Assignment:
Transcribe exactly, and only, the lines that fall between the line containing "Expand the Type dropdown" and the last line of the material, both ends included, omitting any pictures.

Data:
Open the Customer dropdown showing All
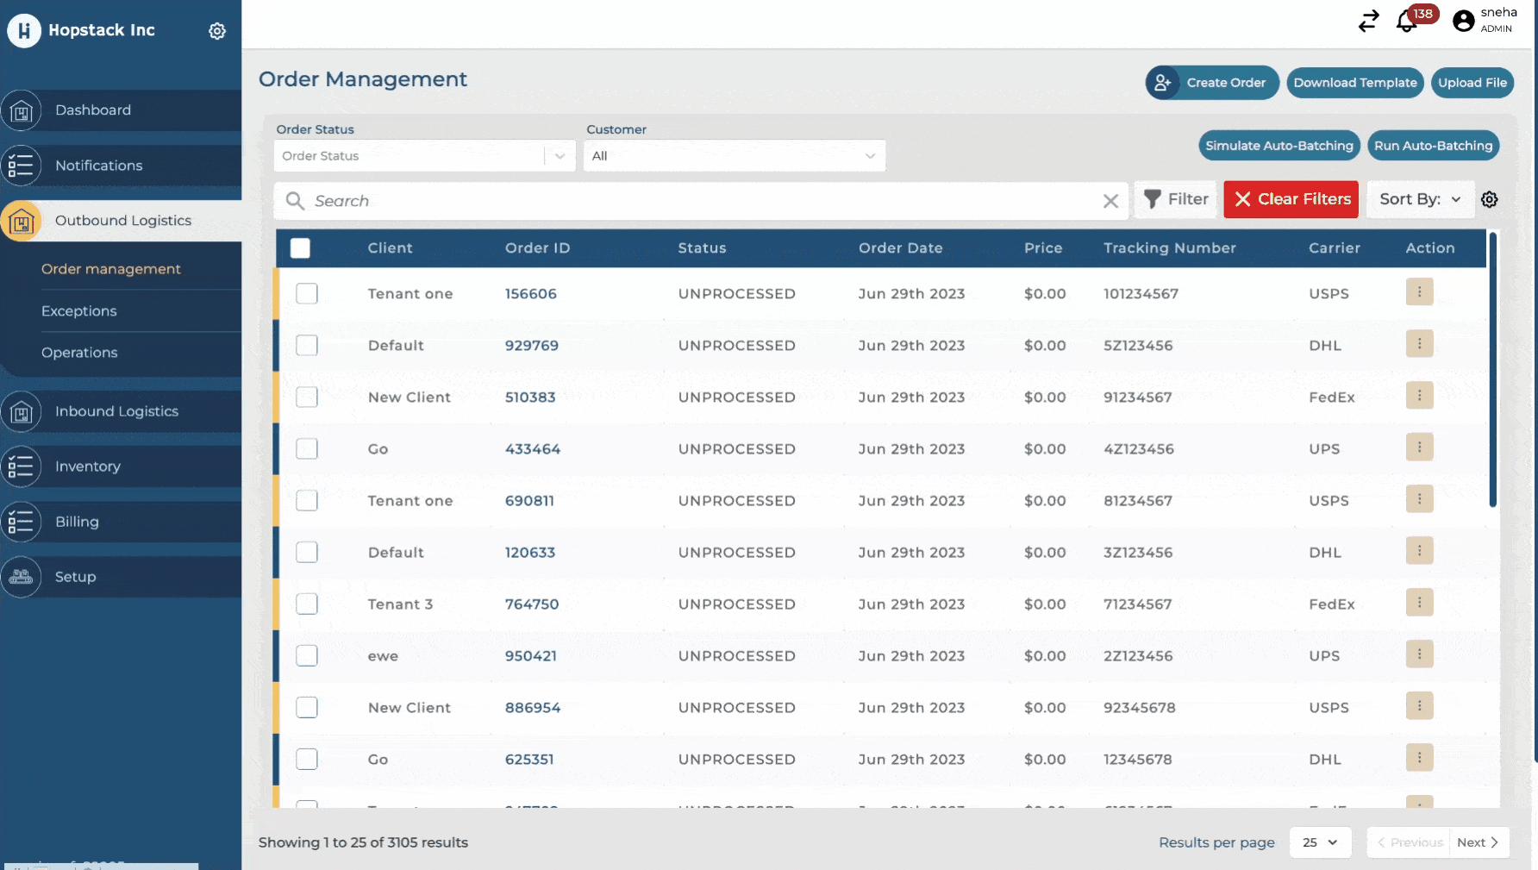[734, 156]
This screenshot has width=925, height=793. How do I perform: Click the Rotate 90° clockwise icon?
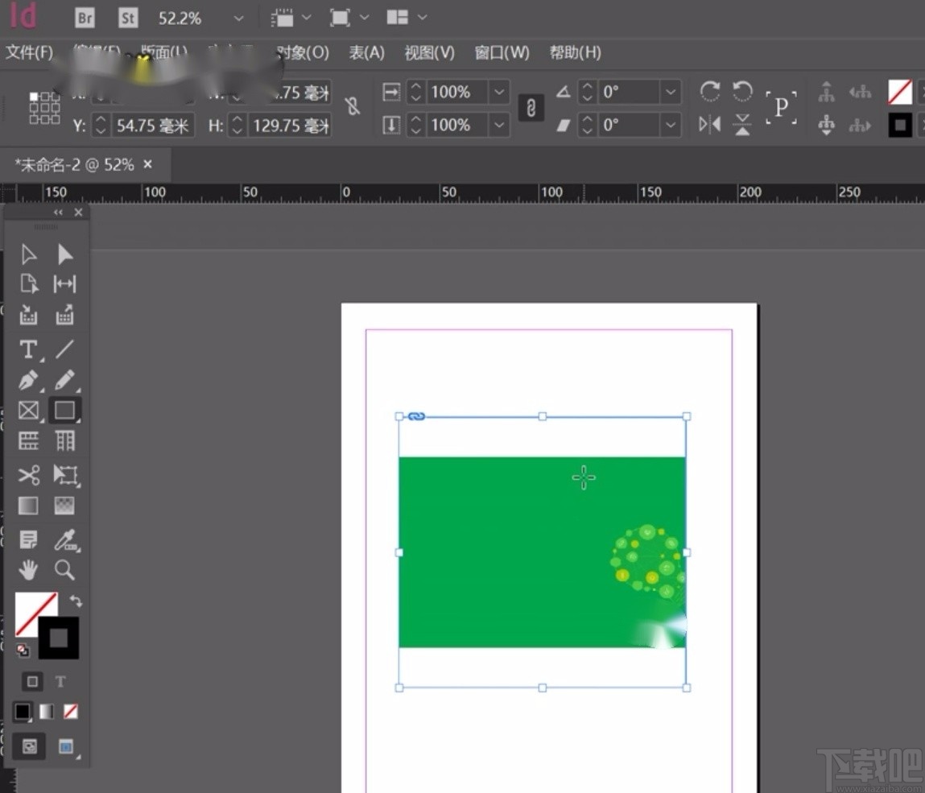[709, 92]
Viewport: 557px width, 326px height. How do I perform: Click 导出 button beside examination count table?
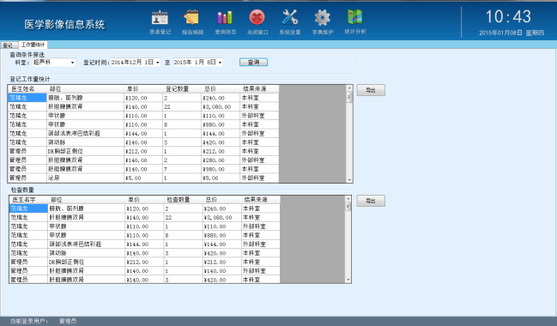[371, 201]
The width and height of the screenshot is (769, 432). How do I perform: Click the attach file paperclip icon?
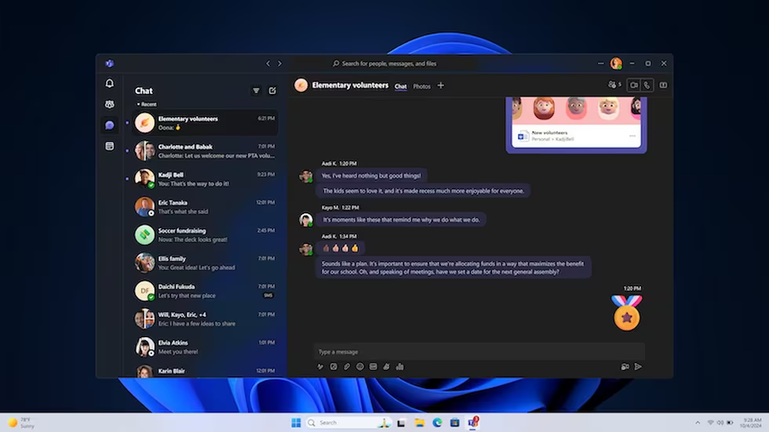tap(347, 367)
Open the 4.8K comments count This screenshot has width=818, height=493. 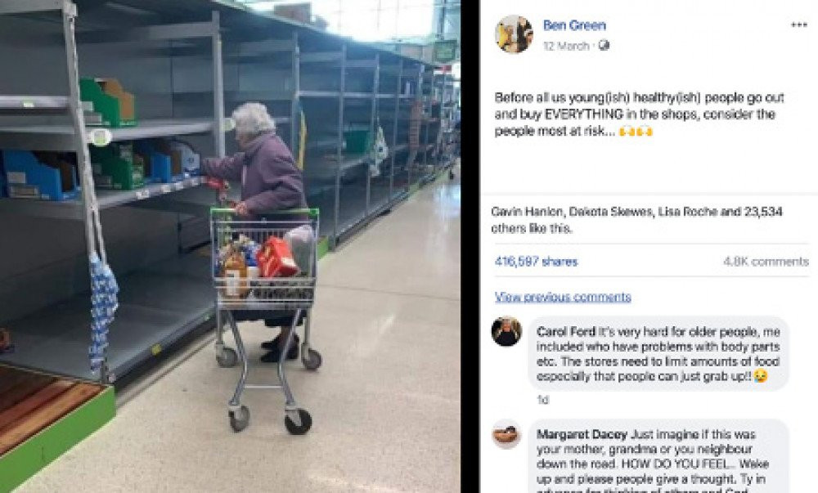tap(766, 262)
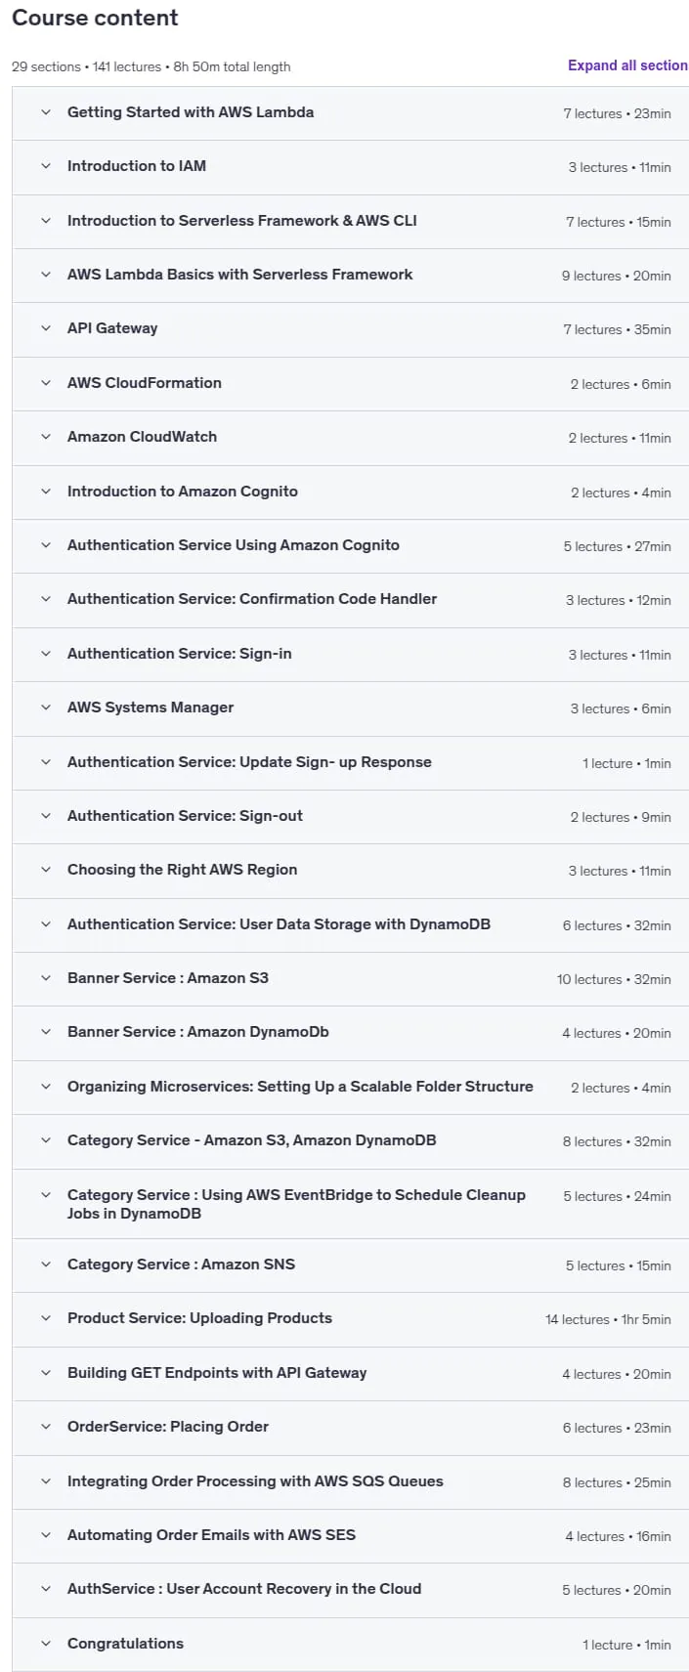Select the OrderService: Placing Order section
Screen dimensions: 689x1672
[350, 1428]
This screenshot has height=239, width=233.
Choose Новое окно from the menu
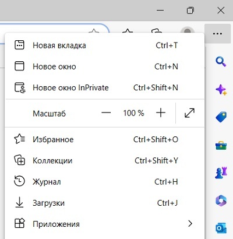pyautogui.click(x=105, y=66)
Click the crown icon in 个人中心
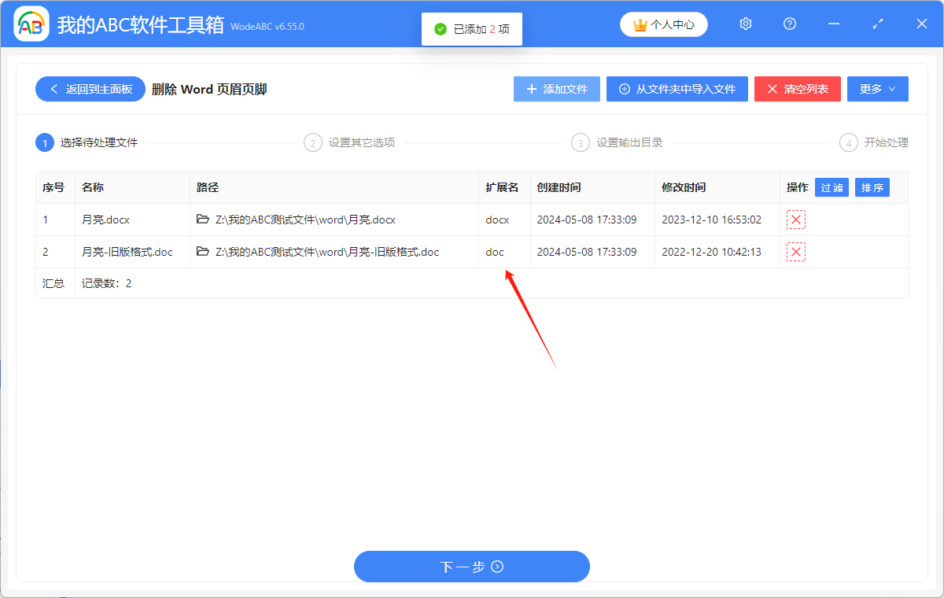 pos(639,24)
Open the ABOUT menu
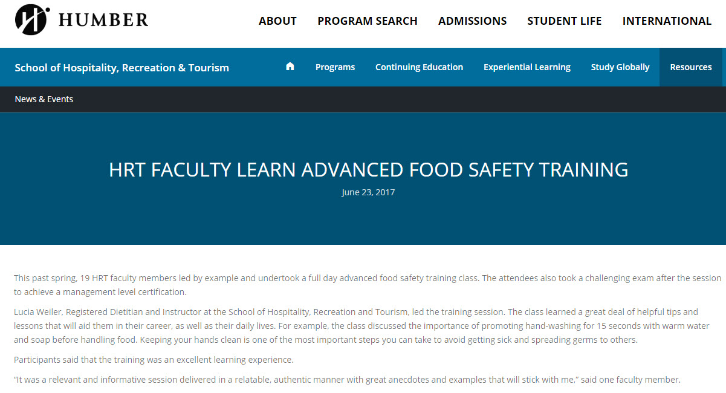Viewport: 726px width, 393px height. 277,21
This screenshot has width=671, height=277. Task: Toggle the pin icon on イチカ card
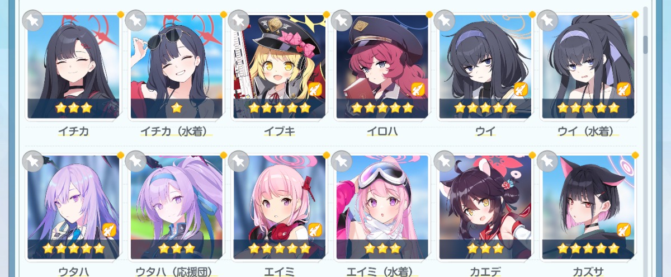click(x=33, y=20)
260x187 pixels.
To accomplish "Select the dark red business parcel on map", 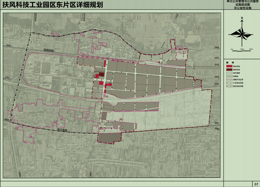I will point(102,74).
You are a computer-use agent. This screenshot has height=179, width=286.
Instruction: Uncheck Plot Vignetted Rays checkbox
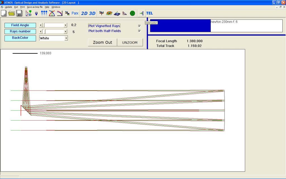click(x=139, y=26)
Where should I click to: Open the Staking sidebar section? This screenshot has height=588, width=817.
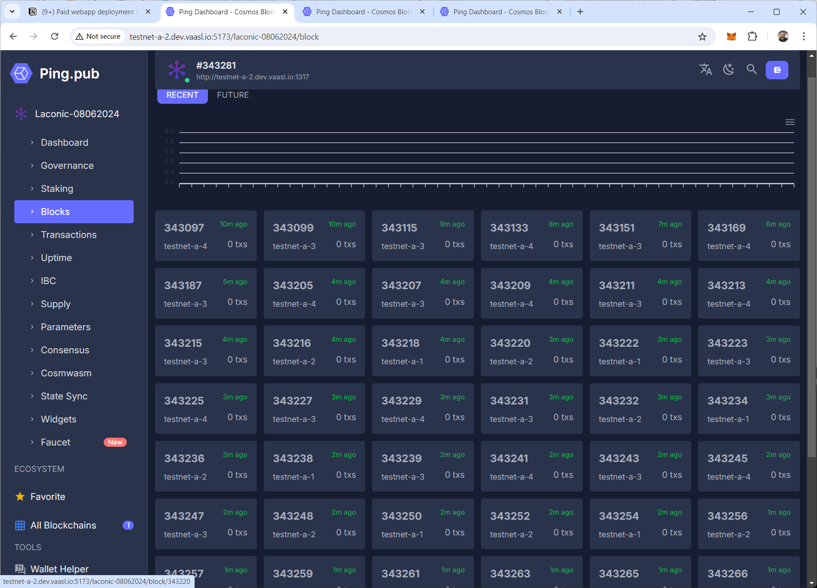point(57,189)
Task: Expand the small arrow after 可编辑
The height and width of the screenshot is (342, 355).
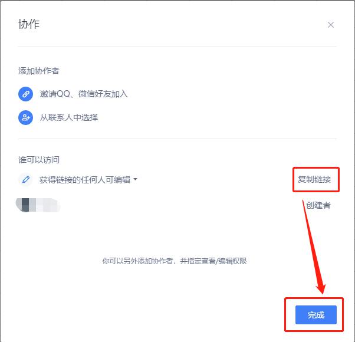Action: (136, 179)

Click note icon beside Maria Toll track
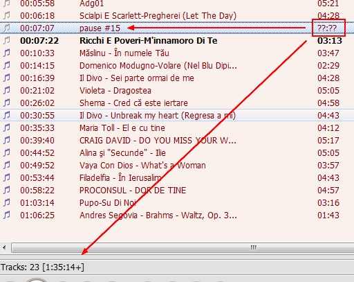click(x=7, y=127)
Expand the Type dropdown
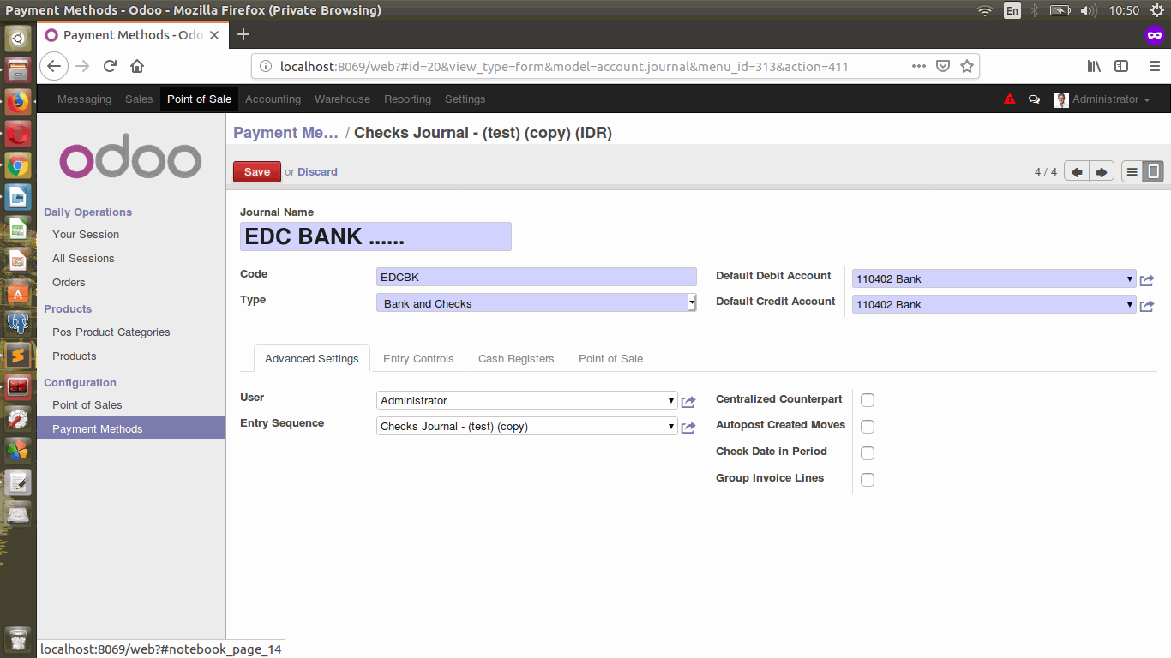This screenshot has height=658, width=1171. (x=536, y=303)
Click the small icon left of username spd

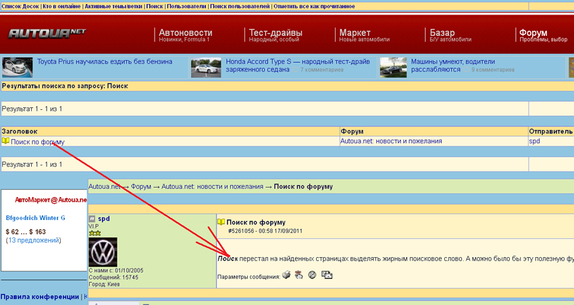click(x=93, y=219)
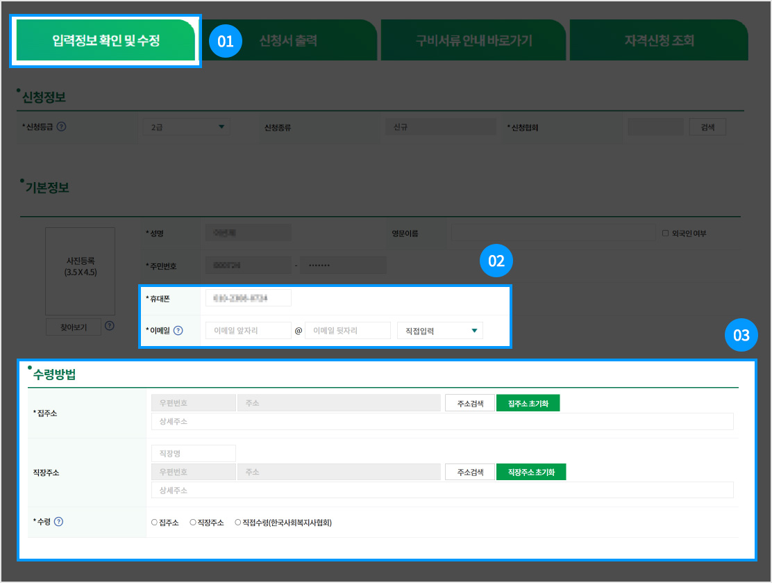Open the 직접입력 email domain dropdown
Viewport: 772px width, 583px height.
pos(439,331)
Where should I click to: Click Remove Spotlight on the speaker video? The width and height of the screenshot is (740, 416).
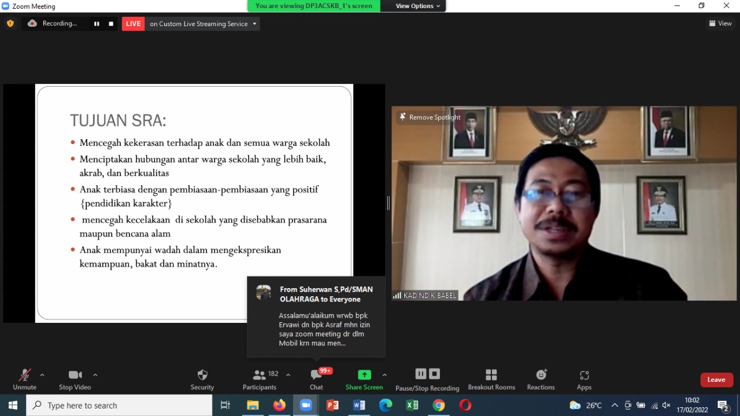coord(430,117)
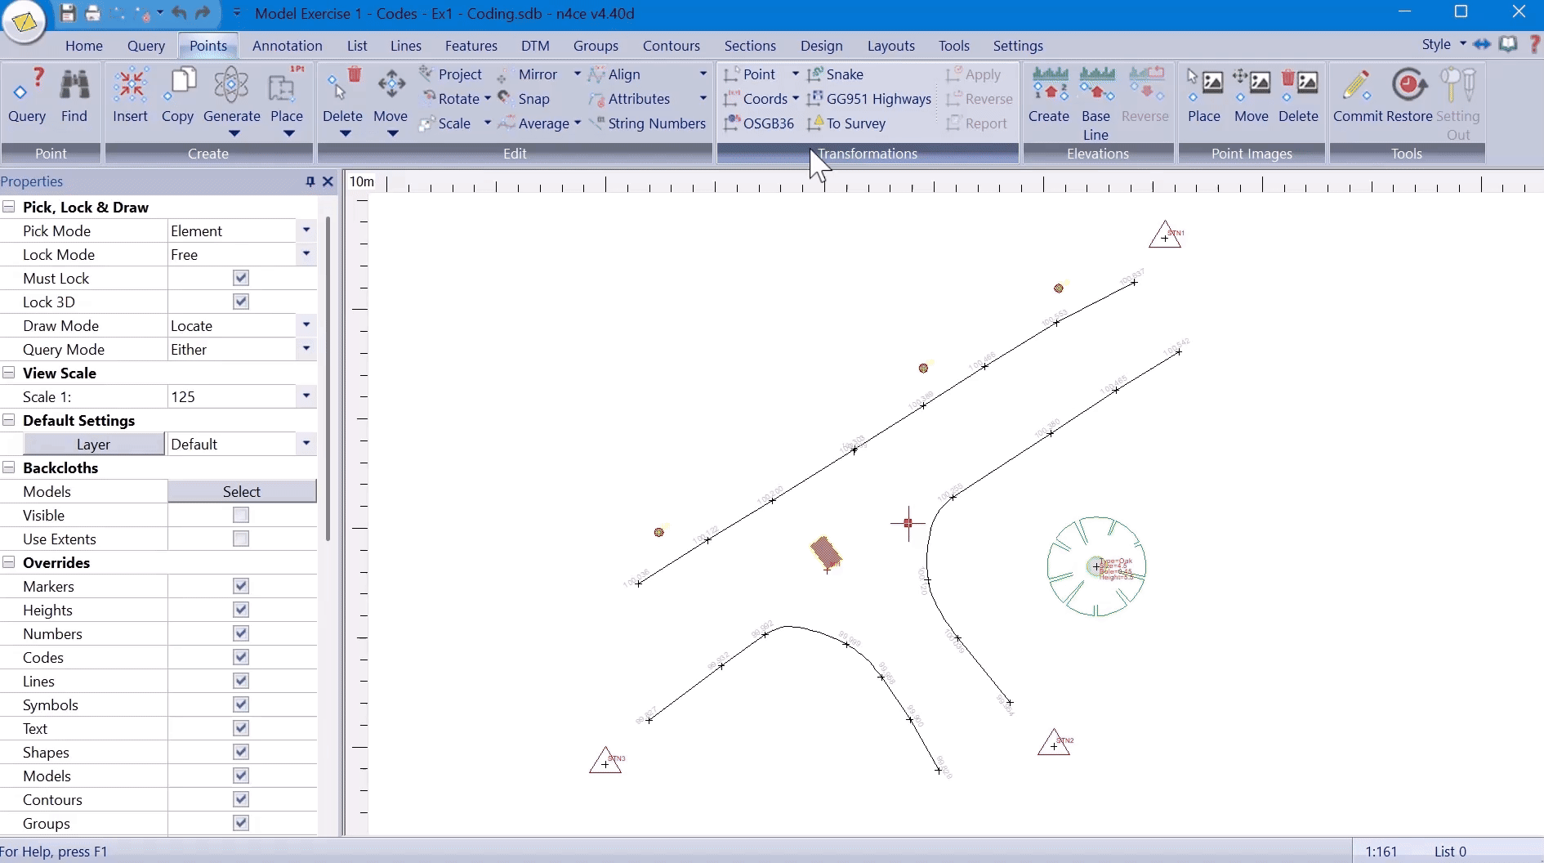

Solution to this exercise:
Expand the Type dropdown
This screenshot has height=658, width=1171. (x=536, y=303)
Click the small icon left of username spd

click(x=93, y=219)
Open the 직접입력 email domain dropdown
Viewport: 772px width, 583px height.
pos(439,331)
Where should I click to: Click Remove Spotlight on the speaker video? The width and height of the screenshot is (740, 416).
coord(430,117)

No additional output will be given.